[Opening Record set section]

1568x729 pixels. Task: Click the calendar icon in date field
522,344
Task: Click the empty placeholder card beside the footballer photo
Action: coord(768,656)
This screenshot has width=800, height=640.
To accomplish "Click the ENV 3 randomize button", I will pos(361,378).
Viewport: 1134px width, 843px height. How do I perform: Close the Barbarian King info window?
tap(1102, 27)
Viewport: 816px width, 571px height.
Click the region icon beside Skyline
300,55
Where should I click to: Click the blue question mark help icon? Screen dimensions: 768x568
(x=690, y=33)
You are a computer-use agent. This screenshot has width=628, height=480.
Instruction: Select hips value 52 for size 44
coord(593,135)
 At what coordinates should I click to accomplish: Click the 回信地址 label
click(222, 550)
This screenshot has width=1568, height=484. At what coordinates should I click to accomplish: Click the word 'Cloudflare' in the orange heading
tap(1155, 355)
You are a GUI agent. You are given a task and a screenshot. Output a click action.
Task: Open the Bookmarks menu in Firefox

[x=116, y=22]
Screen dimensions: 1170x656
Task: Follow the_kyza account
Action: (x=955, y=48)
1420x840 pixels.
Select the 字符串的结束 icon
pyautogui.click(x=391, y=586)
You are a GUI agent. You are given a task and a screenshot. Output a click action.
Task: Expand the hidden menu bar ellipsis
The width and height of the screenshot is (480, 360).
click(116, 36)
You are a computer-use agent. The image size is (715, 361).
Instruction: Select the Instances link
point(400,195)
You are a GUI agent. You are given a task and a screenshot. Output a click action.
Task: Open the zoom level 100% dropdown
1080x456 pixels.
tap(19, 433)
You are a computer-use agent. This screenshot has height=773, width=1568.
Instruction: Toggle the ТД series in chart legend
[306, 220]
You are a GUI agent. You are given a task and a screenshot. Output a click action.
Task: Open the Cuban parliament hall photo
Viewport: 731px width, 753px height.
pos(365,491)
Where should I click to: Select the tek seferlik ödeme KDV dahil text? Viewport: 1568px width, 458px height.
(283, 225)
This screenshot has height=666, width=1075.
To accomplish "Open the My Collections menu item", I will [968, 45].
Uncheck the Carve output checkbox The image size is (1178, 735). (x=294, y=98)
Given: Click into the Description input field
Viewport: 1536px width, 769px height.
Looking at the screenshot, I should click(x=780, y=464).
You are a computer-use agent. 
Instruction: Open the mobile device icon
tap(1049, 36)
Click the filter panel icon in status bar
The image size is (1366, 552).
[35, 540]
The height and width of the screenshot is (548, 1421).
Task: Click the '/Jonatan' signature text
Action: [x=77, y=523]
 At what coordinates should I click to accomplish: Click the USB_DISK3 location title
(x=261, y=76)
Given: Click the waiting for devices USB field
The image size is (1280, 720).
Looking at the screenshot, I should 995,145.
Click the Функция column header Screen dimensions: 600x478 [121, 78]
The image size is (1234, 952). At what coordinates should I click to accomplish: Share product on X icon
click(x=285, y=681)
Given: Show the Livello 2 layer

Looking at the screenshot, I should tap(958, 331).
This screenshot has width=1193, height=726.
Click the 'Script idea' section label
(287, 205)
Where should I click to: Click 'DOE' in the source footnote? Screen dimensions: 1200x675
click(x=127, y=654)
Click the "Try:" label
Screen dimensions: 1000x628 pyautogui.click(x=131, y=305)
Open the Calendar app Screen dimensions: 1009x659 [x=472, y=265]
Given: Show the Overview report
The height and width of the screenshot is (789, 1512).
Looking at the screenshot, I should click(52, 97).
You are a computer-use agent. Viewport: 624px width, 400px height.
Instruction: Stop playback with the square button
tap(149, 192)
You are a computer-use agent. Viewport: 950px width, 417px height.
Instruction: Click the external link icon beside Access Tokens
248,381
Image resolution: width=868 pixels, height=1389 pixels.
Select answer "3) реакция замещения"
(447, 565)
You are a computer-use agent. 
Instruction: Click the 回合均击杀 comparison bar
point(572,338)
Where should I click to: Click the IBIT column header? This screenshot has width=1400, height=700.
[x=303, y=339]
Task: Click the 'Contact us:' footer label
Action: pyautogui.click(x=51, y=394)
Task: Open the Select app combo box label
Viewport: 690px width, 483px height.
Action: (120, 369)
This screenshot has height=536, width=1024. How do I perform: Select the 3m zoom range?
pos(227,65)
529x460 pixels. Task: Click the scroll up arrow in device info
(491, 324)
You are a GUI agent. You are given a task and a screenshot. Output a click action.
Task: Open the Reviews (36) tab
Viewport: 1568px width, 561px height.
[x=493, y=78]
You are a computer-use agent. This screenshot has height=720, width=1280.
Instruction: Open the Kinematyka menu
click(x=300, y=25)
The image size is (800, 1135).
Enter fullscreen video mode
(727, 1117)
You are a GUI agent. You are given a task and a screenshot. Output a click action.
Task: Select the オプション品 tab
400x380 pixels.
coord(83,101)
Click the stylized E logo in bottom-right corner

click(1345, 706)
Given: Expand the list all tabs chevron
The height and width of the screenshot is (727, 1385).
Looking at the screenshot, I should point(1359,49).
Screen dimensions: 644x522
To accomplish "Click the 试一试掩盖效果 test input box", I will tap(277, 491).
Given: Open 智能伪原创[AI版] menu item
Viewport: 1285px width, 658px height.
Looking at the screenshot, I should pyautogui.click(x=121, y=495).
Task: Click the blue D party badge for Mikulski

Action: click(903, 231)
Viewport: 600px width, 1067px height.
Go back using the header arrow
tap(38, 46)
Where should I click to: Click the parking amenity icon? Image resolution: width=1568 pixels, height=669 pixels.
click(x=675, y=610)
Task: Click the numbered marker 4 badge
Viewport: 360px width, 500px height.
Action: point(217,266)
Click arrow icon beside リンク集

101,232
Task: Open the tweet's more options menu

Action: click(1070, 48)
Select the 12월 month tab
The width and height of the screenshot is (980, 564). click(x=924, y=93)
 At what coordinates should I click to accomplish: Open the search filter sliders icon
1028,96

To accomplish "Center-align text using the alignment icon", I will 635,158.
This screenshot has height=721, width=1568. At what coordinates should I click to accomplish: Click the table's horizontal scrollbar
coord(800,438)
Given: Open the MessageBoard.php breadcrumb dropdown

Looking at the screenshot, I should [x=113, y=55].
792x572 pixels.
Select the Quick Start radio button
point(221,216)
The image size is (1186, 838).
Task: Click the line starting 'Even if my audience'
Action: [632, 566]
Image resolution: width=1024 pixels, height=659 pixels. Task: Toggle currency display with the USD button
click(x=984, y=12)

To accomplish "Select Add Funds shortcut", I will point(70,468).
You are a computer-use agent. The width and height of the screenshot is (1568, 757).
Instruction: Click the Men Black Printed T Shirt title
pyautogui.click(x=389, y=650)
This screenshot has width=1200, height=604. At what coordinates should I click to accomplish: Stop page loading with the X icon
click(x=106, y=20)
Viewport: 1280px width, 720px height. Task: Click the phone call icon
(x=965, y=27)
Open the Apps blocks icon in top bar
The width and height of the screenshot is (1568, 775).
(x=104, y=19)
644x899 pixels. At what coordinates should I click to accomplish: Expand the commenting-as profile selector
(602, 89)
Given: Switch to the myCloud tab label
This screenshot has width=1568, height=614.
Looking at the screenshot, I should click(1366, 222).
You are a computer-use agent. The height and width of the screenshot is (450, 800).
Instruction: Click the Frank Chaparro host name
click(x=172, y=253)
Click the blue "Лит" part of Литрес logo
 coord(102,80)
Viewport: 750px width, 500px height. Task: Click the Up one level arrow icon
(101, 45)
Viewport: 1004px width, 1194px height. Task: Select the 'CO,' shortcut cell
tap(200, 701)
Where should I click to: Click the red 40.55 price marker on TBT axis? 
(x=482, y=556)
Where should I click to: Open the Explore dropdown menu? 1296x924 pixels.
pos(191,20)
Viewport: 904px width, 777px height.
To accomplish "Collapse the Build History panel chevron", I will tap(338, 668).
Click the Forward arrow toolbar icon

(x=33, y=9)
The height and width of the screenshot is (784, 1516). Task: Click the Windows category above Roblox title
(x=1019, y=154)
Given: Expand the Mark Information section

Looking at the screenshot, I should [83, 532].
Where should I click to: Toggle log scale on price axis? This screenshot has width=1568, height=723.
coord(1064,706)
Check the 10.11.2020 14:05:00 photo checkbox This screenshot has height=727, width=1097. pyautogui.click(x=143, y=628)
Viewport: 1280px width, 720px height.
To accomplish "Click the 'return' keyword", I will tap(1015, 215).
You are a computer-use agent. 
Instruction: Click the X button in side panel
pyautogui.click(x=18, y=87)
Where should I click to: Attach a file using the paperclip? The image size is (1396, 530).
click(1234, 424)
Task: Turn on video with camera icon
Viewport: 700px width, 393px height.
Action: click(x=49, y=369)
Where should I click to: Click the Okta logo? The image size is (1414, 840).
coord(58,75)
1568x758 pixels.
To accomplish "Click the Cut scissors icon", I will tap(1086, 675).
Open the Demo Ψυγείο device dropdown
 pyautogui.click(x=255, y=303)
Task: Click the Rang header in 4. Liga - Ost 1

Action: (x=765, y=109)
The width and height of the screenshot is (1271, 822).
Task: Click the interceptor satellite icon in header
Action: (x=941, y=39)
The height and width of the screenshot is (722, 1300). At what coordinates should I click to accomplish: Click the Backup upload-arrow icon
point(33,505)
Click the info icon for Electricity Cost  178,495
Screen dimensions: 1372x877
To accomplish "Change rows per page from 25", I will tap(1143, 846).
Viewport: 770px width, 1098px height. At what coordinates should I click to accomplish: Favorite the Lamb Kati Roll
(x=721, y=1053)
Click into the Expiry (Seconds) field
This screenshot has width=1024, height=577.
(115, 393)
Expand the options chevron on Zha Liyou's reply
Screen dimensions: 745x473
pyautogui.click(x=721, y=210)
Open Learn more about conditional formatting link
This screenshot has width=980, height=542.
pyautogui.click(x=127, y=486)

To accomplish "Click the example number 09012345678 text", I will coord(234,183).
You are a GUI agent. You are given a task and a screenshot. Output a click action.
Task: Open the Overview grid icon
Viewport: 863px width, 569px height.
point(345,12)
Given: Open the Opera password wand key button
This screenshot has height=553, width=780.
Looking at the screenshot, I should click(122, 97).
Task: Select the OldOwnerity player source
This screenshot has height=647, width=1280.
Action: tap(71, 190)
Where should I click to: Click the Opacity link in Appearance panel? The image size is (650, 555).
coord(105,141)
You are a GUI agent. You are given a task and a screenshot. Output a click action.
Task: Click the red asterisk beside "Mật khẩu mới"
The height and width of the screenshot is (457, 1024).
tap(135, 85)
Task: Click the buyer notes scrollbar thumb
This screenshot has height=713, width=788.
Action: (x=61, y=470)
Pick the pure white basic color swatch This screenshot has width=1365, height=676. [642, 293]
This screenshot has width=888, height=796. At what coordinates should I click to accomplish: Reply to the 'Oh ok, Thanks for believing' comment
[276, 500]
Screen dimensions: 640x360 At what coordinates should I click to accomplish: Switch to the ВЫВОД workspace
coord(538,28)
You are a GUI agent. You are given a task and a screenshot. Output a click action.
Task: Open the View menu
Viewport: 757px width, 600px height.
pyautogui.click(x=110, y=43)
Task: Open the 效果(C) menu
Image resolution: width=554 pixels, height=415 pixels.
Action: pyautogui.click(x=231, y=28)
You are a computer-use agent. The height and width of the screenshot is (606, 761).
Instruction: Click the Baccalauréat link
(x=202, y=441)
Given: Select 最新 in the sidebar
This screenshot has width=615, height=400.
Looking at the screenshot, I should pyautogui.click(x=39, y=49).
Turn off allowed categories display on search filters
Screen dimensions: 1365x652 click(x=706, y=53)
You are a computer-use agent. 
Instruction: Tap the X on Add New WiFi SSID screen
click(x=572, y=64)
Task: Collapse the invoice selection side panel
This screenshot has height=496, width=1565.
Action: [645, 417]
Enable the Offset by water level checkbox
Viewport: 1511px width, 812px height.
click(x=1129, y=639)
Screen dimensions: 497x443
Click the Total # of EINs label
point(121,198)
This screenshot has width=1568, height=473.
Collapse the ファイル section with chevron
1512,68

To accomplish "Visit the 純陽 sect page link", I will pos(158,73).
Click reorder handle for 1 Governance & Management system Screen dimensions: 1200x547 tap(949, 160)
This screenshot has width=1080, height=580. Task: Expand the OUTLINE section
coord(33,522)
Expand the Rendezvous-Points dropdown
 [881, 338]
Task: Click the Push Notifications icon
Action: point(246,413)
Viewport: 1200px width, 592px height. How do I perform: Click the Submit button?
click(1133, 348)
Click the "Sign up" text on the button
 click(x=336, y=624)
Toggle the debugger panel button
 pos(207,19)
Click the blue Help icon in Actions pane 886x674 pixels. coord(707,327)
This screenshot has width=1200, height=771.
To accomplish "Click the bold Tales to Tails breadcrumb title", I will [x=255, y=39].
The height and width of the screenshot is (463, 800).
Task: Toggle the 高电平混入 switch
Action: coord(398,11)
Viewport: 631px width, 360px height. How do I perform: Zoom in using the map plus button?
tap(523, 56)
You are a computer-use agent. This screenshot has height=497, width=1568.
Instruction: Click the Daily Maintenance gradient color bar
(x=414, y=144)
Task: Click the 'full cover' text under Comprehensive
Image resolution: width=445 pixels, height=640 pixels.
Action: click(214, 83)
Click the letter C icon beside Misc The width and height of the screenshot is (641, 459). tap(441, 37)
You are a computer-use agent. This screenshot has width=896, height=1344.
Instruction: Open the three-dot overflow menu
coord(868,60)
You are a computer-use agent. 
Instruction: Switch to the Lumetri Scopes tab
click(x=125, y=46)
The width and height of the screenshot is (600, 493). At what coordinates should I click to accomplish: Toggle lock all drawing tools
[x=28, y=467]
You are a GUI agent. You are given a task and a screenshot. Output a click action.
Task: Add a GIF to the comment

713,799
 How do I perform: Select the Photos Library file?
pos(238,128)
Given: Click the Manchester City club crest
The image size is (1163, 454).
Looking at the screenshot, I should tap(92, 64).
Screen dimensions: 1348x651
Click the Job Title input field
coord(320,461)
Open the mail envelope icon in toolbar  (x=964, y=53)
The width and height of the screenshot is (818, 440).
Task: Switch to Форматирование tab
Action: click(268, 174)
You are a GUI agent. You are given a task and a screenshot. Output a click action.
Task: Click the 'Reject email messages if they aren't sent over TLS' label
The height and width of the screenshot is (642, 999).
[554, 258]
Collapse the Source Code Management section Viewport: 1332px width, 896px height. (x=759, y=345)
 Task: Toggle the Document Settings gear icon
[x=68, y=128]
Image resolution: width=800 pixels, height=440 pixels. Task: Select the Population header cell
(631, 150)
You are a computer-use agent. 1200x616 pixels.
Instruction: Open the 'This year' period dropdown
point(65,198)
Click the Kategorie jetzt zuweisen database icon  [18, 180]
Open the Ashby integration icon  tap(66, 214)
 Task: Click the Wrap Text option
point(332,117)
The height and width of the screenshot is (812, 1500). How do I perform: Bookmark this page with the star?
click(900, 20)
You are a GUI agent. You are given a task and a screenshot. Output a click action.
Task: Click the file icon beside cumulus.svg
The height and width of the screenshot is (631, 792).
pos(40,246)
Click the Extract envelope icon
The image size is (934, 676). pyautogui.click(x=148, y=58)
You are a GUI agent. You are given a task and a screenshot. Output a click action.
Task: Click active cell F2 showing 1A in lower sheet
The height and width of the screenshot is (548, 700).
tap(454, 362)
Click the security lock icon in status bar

[Closing Record set section]

Activity
Where the line with "1420x840 pixels." ends, your copy should end too; please return exactly the lines from the first line of the data through it.

Answer box
1568x729 pixels. Task: Click the calendar icon in date field
522,344
Task: Click the empty placeholder card beside the footballer photo
Action: coord(768,656)
This screenshot has width=800, height=640.
To accomplish "Click the ENV 3 randomize button", I will pos(361,378).
Viewport: 1134px width, 843px height. How do I perform: Close the Barbarian King info window?
tap(1102, 27)
Viewport: 816px width, 571px height.
Click the region icon beside Skyline
300,55
Where should I click to: Click the blue question mark help icon? Screen dimensions: 768x568
(x=690, y=33)
You are a computer-use agent. This screenshot has width=628, height=480.
Instruction: Select hips value 52 for size 44
coord(593,135)
 At what coordinates should I click to accomplish: Click the 回信地址 label
click(222, 550)
This screenshot has width=1568, height=484. At what coordinates should I click to accomplish: Click the word 'Cloudflare' in the orange heading
tap(1155, 355)
You are a GUI agent. You are given a task and a screenshot. Output a click action.
Task: Open the Bookmarks menu in Firefox

[x=116, y=22]
Screen dimensions: 1170x656
Task: Follow the_kyza account
Action: (x=955, y=48)
1420x840 pixels.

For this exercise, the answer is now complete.